◆ **WHAT YOU ARE ASKED TO DO**: Copy out the lines of the listing below verbatim, from the line containing "The image size is (801, 618)." to the line containing "will (x=1032, y=290).", with both of those lines included.

**** DATA PROVIDED

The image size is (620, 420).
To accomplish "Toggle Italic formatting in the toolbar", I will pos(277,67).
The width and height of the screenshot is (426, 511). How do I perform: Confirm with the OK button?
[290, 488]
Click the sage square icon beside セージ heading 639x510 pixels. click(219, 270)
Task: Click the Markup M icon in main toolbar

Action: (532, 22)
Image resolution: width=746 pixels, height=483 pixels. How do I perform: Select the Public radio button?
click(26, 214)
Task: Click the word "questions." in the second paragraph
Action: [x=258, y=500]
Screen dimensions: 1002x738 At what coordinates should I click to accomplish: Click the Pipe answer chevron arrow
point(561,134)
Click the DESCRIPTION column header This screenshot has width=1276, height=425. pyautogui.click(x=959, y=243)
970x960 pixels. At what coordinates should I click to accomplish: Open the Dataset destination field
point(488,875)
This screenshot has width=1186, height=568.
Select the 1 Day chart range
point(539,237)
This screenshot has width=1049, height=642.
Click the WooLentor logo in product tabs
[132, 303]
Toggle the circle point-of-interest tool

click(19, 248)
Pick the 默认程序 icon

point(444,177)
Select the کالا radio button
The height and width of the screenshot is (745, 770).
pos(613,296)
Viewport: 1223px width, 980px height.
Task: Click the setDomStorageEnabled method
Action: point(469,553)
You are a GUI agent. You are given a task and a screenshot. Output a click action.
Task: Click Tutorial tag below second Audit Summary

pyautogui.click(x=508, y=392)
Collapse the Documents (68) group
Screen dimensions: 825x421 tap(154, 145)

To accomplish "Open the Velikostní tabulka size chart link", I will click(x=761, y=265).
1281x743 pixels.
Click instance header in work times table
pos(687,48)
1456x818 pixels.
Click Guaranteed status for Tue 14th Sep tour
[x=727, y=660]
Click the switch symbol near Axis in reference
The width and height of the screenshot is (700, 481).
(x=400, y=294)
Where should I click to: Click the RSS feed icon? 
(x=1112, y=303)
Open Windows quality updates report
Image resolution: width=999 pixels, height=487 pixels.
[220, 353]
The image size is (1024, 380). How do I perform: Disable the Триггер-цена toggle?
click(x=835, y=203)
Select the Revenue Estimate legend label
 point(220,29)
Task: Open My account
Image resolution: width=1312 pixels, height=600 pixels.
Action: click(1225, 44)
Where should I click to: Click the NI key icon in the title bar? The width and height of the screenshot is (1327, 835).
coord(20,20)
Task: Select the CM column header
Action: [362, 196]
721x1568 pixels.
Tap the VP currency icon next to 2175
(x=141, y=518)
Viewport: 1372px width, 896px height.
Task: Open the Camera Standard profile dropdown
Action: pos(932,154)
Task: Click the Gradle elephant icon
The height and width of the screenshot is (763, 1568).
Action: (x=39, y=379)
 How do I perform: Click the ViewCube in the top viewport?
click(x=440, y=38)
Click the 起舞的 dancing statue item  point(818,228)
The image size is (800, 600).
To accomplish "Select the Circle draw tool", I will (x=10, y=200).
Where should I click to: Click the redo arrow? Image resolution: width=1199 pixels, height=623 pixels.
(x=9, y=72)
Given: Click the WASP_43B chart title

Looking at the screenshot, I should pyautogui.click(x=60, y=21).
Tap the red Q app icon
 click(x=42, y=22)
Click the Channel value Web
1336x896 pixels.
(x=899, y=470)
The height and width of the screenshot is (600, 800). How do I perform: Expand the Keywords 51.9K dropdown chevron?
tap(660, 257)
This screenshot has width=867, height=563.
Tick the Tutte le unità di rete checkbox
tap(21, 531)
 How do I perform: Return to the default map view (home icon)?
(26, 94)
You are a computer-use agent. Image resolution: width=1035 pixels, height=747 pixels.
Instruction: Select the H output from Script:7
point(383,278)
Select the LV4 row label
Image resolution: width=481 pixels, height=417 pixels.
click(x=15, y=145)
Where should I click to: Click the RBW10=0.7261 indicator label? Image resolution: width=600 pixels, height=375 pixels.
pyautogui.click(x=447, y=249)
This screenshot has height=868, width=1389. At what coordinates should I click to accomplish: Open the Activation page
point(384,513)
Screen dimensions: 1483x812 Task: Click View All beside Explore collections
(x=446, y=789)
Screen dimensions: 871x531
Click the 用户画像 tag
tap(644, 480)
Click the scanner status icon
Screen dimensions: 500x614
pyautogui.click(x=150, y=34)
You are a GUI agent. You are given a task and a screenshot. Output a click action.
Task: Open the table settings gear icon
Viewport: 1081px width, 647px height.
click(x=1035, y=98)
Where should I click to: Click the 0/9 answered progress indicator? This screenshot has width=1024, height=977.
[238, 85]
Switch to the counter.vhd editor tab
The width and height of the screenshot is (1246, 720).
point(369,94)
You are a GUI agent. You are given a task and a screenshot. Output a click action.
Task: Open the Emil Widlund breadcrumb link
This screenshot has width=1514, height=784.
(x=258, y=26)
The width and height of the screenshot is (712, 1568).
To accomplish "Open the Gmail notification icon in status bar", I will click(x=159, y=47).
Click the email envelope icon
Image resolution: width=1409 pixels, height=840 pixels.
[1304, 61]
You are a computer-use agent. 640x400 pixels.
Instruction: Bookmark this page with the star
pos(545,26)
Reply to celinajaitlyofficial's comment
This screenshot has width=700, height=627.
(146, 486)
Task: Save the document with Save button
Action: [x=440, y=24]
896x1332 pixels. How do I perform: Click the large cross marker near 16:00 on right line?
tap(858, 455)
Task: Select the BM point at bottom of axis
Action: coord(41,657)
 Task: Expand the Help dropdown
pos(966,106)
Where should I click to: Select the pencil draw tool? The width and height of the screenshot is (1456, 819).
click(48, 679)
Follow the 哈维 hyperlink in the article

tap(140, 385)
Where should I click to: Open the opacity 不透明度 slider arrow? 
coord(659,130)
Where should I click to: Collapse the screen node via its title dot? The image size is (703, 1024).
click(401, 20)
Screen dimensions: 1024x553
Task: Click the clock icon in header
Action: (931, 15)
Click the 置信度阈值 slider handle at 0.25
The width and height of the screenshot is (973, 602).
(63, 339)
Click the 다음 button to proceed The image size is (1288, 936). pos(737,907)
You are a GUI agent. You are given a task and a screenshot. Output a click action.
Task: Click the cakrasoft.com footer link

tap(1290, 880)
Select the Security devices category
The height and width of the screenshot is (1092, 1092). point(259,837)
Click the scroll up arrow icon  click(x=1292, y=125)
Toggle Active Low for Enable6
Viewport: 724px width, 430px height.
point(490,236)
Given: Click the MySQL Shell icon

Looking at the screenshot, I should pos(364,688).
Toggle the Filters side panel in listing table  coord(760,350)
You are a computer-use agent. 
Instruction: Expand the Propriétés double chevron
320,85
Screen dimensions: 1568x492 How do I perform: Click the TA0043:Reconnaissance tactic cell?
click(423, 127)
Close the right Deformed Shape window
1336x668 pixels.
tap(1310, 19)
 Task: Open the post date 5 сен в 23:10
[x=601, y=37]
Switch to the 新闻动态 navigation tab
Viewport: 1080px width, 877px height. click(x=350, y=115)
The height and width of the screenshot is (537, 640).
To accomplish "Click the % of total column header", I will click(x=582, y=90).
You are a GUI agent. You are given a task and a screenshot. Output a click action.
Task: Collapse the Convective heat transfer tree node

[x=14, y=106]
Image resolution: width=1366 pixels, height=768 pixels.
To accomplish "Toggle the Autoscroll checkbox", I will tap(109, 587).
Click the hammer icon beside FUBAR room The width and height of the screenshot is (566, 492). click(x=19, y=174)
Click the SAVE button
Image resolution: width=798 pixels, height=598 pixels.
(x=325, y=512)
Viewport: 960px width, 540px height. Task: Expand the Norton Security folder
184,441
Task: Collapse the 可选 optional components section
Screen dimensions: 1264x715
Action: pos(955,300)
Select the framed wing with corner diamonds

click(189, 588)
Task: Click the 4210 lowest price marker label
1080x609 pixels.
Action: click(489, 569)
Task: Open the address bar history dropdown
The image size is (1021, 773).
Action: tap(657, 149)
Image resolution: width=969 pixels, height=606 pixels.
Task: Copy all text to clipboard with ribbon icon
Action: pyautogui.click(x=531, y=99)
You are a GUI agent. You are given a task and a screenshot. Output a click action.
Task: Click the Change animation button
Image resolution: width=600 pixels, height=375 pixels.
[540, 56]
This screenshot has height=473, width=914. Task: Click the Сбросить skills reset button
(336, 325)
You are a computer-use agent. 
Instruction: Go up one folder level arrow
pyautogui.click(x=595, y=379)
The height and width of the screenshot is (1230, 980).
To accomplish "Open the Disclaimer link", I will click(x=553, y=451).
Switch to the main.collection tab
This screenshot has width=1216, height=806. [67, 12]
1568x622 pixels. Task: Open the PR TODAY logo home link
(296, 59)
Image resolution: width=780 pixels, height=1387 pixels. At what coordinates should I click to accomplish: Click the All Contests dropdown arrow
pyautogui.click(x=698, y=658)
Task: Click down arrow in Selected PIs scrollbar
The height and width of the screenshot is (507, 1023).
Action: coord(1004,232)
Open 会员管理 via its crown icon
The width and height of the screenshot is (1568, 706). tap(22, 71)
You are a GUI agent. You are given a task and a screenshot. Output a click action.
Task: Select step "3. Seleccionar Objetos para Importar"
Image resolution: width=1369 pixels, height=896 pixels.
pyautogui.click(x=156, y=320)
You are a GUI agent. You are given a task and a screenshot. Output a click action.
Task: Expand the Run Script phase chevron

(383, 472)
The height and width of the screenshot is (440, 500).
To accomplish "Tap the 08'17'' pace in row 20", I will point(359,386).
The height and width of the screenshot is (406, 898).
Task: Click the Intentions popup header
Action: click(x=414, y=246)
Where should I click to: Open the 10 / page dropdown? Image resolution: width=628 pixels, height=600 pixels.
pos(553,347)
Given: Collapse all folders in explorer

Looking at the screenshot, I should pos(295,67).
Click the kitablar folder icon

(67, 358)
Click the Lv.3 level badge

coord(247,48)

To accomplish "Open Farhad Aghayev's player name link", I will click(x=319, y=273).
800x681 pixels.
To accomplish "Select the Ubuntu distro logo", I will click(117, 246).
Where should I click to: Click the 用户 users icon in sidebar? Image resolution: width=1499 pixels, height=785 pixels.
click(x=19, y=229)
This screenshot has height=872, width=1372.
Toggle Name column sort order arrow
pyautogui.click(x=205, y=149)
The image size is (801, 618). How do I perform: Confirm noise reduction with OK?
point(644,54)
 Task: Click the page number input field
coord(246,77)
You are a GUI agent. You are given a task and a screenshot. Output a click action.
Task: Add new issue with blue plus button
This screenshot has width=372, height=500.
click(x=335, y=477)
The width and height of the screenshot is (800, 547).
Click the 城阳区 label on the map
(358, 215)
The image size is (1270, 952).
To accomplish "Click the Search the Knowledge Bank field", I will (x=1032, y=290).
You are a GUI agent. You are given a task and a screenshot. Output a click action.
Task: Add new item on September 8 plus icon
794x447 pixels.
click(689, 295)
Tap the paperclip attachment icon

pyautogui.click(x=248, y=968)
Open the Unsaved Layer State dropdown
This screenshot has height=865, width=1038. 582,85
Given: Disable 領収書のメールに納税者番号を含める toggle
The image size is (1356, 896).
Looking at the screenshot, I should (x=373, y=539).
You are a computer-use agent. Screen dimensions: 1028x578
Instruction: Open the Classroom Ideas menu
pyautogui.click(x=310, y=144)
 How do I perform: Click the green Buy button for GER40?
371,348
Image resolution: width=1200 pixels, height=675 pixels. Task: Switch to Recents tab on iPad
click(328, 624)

********

◆ **TASK ANSWER**:
The image size is (801, 618). How do I perform: Confirm noise reduction with OK?
point(644,54)
 Task: Click the page number input field
coord(246,77)
You are a GUI agent. You are given a task and a screenshot. Output a click action.
Task: Add new issue with blue plus button
This screenshot has width=372, height=500.
click(x=335, y=477)
The width and height of the screenshot is (800, 547).
Click the 城阳区 label on the map
(358, 215)
The image size is (1270, 952).
To accomplish "Click the Search the Knowledge Bank field", I will (x=1032, y=290).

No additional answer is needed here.